ECLI:NL:CBB:2022:62

College van Beroep voor het bedrijfsleven

Datum uitspraak
8 februari 2022
Publicatiedatum
2 februari 2022
Zaaknummer
20/364
Instantie
College van Beroep voor het bedrijfsleven
Type
Uitspraak
Rechtsgebied
Bestuursrecht
Procedures
  • Tussenuitspraak bestuurlijke lus
Vindplaatsen
  • Rechtspraak.nl
AI samenvatting door LexboostAutomatisch gegenereerd

Tussenuitspraak over de toelating en registratie van een dierenarts met buitenlandse opleidingen

In deze tussenuitspraak van het College van Beroep voor het bedrijfsleven, gedateerd 8 februari 2022, staat de aanvraag van een appellante centraal die in Argentinië opleidingen in de diergeneeskunde heeft gevolgd en daar als dierenarts heeft gewerkt. De appellante heeft verzocht om toelating en registratie als dierenarts in Nederland, maar haar aanvraag is afgewezen door de minister van Landbouw, Natuur en Voedselkwaliteit. De afwijzing was gebaseerd op deskundigenadviezen van de Faculteit Diergeneeskunde van de Universiteit Utrecht, die concludeerden dat de opleidingen en werkervaring van de appellante niet gelijkwaardig zijn aan de Nederlandse diergeneeskundeopleiding. De appellante is het niet eens met deze beslissing en heeft schadevergoeding geëist.

### Met de informatie
1) In welk land heeft de appellante volgens de uitspraak haar opleidingen in de diergeneeskunde gevolgd?
2) Schrijf het stuk van de uitspraak van "Tussenuitspraak over de" tot "heeft schadevergoeding geëist." opnieuw op en vervang daarin "Argentinië" door "Brazilië".
De gegevens spelen hierbij geen rol.

### Aangeleverde gegevens

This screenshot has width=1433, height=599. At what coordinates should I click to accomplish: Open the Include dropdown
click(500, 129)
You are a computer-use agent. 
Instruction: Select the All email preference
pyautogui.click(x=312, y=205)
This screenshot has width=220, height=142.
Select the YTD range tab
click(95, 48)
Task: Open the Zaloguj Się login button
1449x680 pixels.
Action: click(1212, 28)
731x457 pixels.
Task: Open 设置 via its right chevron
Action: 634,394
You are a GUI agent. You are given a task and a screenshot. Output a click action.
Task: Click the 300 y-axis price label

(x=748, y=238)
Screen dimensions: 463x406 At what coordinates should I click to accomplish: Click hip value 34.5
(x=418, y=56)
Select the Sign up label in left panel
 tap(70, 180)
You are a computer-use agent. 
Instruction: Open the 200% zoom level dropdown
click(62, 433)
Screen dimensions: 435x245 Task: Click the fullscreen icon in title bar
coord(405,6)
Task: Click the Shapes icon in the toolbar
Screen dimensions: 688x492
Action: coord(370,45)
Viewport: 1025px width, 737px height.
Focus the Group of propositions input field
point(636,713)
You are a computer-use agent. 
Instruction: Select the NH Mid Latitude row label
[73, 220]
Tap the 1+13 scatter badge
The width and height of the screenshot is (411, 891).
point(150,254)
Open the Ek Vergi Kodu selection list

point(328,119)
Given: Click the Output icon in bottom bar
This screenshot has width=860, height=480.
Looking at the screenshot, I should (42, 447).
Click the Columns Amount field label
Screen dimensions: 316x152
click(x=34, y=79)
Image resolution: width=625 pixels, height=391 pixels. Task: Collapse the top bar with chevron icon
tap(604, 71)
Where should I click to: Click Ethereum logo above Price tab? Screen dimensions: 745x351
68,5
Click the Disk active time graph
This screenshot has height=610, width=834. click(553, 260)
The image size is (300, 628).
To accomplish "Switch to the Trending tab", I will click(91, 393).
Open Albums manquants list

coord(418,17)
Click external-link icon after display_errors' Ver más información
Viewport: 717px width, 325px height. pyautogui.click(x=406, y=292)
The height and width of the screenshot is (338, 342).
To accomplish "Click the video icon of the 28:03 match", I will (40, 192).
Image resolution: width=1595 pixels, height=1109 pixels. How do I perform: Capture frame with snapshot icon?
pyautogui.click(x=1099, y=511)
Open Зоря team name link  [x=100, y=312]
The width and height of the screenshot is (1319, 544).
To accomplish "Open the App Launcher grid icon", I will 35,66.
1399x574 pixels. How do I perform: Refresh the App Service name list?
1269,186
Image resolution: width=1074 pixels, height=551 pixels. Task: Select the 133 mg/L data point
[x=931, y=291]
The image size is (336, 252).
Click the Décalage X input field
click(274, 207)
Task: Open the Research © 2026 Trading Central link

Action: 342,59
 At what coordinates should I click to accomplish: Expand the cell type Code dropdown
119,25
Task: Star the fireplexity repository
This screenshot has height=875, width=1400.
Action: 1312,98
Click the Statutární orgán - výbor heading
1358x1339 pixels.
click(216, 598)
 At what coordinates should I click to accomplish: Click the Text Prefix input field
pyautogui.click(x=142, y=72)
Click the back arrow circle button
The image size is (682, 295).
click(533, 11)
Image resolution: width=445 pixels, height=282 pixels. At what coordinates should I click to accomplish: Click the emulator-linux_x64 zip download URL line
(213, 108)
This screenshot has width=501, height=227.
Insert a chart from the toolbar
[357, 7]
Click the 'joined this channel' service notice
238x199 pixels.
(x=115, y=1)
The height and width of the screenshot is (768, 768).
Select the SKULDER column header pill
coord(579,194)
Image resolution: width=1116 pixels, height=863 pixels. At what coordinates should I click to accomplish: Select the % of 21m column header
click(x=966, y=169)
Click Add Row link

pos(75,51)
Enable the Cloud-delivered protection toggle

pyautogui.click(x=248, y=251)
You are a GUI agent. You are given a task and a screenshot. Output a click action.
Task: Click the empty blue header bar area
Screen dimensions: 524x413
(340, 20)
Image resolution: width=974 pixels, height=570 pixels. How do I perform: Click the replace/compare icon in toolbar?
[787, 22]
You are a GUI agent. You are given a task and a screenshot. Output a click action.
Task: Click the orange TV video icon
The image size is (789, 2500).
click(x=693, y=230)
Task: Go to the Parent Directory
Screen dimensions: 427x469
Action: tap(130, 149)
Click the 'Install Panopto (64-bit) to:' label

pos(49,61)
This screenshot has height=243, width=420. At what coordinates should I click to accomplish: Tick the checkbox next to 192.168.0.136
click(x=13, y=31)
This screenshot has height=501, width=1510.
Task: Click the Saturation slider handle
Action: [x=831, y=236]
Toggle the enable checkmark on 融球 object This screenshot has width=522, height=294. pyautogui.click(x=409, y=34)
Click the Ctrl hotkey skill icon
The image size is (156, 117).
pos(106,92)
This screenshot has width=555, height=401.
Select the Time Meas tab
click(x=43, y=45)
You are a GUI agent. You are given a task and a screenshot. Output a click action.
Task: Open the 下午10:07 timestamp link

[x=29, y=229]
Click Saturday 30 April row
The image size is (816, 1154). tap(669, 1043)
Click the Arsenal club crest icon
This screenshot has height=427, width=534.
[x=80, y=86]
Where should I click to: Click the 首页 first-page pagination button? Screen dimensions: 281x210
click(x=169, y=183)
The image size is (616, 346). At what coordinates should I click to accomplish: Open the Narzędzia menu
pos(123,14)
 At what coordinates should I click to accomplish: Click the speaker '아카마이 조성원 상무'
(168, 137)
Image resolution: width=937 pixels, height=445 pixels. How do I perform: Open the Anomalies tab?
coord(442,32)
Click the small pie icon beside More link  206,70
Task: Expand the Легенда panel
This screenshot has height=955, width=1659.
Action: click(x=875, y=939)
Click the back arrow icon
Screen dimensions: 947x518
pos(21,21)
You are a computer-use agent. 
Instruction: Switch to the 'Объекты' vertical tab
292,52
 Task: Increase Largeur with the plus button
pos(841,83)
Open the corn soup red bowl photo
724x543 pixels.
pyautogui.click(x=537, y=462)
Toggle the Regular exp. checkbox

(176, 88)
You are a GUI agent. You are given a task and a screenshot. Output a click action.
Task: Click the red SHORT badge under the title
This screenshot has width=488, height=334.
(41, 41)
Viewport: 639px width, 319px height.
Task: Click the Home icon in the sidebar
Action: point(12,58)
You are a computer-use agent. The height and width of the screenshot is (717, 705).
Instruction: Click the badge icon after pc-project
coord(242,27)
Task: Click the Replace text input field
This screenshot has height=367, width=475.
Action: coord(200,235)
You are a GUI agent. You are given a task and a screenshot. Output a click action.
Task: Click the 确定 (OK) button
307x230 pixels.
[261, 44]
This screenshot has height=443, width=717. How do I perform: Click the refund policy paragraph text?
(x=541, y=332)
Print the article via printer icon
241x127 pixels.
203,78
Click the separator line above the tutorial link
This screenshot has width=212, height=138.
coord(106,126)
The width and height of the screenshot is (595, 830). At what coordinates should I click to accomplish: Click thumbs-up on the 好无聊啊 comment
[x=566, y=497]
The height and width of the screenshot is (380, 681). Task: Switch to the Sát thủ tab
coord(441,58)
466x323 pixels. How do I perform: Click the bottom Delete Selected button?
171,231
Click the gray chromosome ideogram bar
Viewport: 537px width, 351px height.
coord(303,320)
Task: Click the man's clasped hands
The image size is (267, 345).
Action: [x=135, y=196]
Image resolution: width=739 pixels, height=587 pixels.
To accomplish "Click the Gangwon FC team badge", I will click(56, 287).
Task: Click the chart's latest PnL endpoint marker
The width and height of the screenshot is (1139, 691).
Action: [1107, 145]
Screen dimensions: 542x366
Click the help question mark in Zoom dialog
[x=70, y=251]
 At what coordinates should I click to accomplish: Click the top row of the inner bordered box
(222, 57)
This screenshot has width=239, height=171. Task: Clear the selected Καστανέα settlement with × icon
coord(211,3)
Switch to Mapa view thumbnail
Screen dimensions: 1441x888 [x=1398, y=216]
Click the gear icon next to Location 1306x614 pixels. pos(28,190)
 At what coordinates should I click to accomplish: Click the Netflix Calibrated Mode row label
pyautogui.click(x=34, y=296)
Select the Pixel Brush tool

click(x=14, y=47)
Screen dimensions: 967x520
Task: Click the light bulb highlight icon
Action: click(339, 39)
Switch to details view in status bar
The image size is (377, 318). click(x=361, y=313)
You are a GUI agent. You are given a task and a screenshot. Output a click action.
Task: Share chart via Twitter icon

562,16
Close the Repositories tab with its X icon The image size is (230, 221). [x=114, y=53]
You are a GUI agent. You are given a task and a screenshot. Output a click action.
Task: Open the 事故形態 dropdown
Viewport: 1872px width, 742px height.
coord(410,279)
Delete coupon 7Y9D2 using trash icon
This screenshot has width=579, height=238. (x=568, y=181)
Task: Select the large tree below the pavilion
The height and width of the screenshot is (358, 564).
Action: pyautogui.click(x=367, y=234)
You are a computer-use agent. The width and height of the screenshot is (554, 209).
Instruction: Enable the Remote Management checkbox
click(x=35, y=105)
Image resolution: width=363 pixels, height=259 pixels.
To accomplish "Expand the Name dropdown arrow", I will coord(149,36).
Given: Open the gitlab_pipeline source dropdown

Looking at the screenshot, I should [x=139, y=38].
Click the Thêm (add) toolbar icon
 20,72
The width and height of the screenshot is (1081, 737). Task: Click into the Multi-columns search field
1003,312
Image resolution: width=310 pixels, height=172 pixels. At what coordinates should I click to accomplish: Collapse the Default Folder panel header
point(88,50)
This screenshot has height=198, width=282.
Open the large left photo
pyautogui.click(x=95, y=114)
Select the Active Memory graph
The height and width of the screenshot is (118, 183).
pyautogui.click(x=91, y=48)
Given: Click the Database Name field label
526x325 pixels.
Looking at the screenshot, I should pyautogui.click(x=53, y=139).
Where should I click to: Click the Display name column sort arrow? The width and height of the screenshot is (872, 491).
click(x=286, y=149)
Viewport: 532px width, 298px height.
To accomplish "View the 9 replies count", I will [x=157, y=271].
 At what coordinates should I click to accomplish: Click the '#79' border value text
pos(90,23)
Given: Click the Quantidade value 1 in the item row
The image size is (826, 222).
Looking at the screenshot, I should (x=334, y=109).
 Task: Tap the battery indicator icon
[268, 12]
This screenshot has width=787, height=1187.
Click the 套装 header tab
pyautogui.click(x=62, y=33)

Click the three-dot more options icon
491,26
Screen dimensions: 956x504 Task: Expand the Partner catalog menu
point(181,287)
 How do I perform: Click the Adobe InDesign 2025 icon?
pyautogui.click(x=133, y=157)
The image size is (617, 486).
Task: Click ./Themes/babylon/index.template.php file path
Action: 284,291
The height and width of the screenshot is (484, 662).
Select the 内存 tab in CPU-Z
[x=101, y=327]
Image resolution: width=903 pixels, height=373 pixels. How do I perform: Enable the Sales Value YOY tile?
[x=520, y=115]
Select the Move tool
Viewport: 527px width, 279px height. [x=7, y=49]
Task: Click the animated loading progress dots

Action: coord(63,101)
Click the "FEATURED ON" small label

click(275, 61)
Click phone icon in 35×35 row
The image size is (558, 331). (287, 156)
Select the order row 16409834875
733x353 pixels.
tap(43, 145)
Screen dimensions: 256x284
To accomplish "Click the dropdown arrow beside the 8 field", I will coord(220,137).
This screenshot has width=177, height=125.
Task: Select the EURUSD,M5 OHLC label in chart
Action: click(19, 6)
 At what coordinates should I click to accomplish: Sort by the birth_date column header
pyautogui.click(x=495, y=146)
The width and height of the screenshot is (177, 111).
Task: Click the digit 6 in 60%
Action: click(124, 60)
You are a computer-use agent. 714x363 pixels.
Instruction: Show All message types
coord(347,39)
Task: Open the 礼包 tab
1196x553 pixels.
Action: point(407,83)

### Antwoorden per opdracht
1) In Argentinië.

2)
Tussenuitspraak over de toelating en registratie van een dierenarts met buitenlandse opleidingen

In deze tussenuitspraak van het College van Beroep voor het bedrijfsleven, gedateerd 8 februari 2022, staat de aanvraag van een appellante centraal die in Brazilië opleidingen in de diergeneeskunde heeft gevolgd en daar als dierenarts heeft gewerkt. De appellante heeft verzocht om toelating en registratie als dierenarts in Nederland, maar haar aanvraag is afgewezen door de minister van Landbouw, Natuur en Voedselkwaliteit. De afwijzing was gebaseerd op deskundigenadviezen van de Faculteit Diergeneeskunde van de Universiteit Utrecht, die concludeerden dat de opleidingen en werkervaring van de appellante niet gelijkwaardig zijn aan de Nederlandse diergeneeskundeopleiding. De appellante is het niet eens met deze beslissing en heeft schadevergoeding geëist.